Amaban más la gloria de los hombres que la gloria de Dios. Juan 12:43.

No nos hagamos vanagloriosos. Gálatas 5:26.

Muchas personas buscan la gloria y consagran a ello su energía y su tiempo. La vanidad y el orgullo sacan provecho de esto. ¡Qué diferencia con Jesús, hombre perfecto en la tierra, quien ¡no estimó el ser igual a Dios como cosa a que aferrarse, sino que se despojó a sí mismo! (Filipenses 2:6-7).

Hombres poderosos crearon imperios por la fuerza; Jesús formó una familia espiritual por amor.

En honor a personajes célebres se erigen monumentos y mausoleos.
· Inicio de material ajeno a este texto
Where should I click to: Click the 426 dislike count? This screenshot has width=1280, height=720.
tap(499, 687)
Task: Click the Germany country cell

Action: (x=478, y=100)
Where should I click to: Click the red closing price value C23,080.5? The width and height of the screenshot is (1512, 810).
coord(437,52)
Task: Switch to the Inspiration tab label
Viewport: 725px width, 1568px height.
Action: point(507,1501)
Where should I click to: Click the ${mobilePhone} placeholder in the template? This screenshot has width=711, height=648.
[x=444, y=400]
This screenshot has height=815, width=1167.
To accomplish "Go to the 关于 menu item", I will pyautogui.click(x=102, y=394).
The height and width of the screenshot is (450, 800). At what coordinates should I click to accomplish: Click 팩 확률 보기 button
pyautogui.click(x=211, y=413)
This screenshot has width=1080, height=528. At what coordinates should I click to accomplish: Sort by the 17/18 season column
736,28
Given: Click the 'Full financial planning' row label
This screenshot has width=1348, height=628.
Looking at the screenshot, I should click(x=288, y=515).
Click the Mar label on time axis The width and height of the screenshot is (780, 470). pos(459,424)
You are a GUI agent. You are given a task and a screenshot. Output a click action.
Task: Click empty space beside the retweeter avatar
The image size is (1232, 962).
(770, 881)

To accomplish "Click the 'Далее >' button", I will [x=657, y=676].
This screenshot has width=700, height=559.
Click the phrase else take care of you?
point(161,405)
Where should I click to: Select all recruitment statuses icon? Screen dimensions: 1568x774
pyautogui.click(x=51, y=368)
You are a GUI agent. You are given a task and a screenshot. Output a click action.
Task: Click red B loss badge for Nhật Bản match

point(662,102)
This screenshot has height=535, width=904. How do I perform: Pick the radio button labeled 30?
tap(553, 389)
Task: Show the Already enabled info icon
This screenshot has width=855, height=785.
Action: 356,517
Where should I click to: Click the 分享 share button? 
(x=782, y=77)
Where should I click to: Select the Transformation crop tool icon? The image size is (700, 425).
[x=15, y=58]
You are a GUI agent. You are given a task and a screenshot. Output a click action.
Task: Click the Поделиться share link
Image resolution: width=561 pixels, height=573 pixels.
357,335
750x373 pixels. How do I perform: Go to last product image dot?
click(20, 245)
La tumba de Jesús está vacía e incluso no se sabe con certeza dónde se halla.

Sin gran éxito algunos procuran transformar la sociedad; pero Jesús cambia los corazones.

Otros dejan tras sí obras para perpetuar su nombre; Jesús edificó una casa espiritual, su Iglesia, la cual revolucionó al mundo.

La gente que tiene éxito en la vida generalmente se enriquece por ese mismo hecho. En cambio Jesús fue despojado hasta de sus vestidos.

Una muchedumbre de admiradores aclaman a las estrellas del deporte, de la música? Jesús no escribió nada y sólo tenía un puñado de discípulos. Nunca aceptó la menor gloria de parte de los hombres incrédulos. Su única meta era glorificar a Dios su Padre.

La gloria humana es terrenal y efímera (1 Pedro 1:24). Hoy y por la eternidad, Jesús está coronado de gloria y de honra, y por la fe podemos contemplarlo (Hebreos 2:7 y 9).